• **Dataset entries**:
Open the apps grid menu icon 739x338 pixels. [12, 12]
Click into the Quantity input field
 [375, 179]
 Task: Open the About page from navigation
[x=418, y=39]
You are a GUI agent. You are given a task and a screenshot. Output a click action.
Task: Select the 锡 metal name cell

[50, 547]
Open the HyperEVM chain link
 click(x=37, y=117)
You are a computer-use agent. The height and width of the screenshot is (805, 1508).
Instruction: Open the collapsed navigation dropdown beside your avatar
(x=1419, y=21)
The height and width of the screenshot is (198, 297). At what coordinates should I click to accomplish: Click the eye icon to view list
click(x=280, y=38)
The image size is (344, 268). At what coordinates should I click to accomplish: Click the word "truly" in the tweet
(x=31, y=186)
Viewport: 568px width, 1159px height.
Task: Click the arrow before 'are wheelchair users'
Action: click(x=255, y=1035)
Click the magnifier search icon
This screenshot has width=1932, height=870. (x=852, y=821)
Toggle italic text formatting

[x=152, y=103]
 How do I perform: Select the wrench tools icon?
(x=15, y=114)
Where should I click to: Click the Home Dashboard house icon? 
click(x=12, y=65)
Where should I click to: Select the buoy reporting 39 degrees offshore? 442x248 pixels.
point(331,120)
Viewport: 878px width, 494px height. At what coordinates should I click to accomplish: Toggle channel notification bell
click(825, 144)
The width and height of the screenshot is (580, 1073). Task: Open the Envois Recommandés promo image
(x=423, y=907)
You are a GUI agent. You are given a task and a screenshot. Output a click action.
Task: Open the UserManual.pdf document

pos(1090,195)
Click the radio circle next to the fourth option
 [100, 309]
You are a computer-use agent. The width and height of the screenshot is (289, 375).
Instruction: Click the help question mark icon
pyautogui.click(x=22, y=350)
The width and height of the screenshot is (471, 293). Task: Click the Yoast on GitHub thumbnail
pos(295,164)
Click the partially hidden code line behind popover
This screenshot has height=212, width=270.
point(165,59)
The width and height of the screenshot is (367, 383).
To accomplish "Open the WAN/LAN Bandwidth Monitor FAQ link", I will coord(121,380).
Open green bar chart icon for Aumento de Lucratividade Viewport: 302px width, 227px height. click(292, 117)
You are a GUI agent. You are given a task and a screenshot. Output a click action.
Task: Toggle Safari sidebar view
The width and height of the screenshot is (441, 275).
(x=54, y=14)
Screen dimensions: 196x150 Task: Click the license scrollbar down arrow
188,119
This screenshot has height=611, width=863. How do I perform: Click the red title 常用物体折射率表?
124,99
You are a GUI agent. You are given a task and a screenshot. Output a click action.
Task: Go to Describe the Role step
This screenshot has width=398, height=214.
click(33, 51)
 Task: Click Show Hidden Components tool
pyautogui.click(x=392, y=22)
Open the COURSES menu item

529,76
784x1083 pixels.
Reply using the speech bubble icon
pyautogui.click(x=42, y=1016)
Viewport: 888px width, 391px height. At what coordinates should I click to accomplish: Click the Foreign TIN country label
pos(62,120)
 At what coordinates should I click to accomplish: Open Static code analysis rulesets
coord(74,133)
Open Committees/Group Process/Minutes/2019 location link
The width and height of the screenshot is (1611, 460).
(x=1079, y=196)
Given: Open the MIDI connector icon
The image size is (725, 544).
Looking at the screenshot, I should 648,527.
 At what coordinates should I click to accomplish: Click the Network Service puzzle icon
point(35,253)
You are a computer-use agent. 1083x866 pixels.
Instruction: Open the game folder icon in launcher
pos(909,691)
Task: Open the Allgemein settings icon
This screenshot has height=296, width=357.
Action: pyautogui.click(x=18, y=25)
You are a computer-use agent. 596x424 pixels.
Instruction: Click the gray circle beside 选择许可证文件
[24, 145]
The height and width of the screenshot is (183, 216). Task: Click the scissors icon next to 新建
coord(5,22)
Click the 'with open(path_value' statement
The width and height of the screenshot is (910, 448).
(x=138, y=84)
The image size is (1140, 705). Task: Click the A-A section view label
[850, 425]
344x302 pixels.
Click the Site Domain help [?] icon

• **Work required**: The data above should be returned exactly as written.

• **Answer to the problem**:
Open the apps grid menu icon 739x338 pixels. [12, 12]
Click into the Quantity input field
 [375, 179]
 Task: Open the About page from navigation
[x=418, y=39]
You are a GUI agent. You are given a task and a screenshot. Output a click action.
Task: Select the 锡 metal name cell

[50, 547]
Open the HyperEVM chain link
 click(x=37, y=117)
You are a computer-use agent. The height and width of the screenshot is (805, 1508).
Instruction: Open the collapsed navigation dropdown beside your avatar
(x=1419, y=21)
The height and width of the screenshot is (198, 297). At what coordinates should I click to accomplish: Click the eye icon to view list
click(x=280, y=38)
The image size is (344, 268). At what coordinates should I click to accomplish: Click the word "truly" in the tweet
(x=31, y=186)
Viewport: 568px width, 1159px height.
Task: Click the arrow before 'are wheelchair users'
Action: click(x=255, y=1035)
Click the magnifier search icon
This screenshot has width=1932, height=870. (x=852, y=821)
Toggle italic text formatting

[x=152, y=103]
 How do I perform: Select the wrench tools icon?
(x=15, y=114)
Where should I click to: Click the Home Dashboard house icon? 
click(x=12, y=65)
Where should I click to: Select the buoy reporting 39 degrees offshore? 442x248 pixels.
point(331,120)
Viewport: 878px width, 494px height. At what coordinates should I click to accomplish: Toggle channel notification bell
click(825, 144)
The width and height of the screenshot is (580, 1073). Task: Open the Envois Recommandés promo image
(x=423, y=907)
You are a GUI agent. You are given a task and a screenshot. Output a click action.
Task: Open the UserManual.pdf document

pos(1090,195)
Click the radio circle next to the fourth option
 [100, 309]
You are a computer-use agent. The width and height of the screenshot is (289, 375).
Instruction: Click the help question mark icon
pyautogui.click(x=22, y=350)
The width and height of the screenshot is (471, 293). Task: Click the Yoast on GitHub thumbnail
pos(295,164)
Click the partially hidden code line behind popover
This screenshot has height=212, width=270.
point(165,59)
The width and height of the screenshot is (367, 383).
To accomplish "Open the WAN/LAN Bandwidth Monitor FAQ link", I will coord(121,380).
Open green bar chart icon for Aumento de Lucratividade Viewport: 302px width, 227px height. click(292, 117)
You are a GUI agent. You are given a task and a screenshot. Output a click action.
Task: Toggle Safari sidebar view
The width and height of the screenshot is (441, 275).
(x=54, y=14)
Screen dimensions: 196x150 Task: Click the license scrollbar down arrow
188,119
This screenshot has height=611, width=863. How do I perform: Click the red title 常用物体折射率表?
124,99
You are a GUI agent. You are given a task and a screenshot. Output a click action.
Task: Go to Describe the Role step
This screenshot has width=398, height=214.
click(33, 51)
 Task: Click Show Hidden Components tool
pyautogui.click(x=392, y=22)
Open the COURSES menu item

529,76
784x1083 pixels.
Reply using the speech bubble icon
pyautogui.click(x=42, y=1016)
Viewport: 888px width, 391px height. At what coordinates should I click to accomplish: Click the Foreign TIN country label
pos(62,120)
 At what coordinates should I click to accomplish: Open Static code analysis rulesets
coord(74,133)
Open Committees/Group Process/Minutes/2019 location link
The width and height of the screenshot is (1611, 460).
(x=1079, y=196)
Given: Open the MIDI connector icon
The image size is (725, 544).
Looking at the screenshot, I should 648,527.
 At what coordinates should I click to accomplish: Click the Network Service puzzle icon
point(35,253)
You are a computer-use agent. 1083x866 pixels.
Instruction: Open the game folder icon in launcher
pos(909,691)
Task: Open the Allgemein settings icon
This screenshot has height=296, width=357.
Action: pyautogui.click(x=18, y=25)
You are a computer-use agent. 596x424 pixels.
Instruction: Click the gray circle beside 选择许可证文件
[24, 145]
The height and width of the screenshot is (183, 216). Task: Click the scissors icon next to 新建
coord(5,22)
Click the 'with open(path_value' statement
The width and height of the screenshot is (910, 448).
(x=138, y=84)
The image size is (1140, 705). Task: Click the A-A section view label
[850, 425]
344x302 pixels.
Click the Site Domain help [?] icon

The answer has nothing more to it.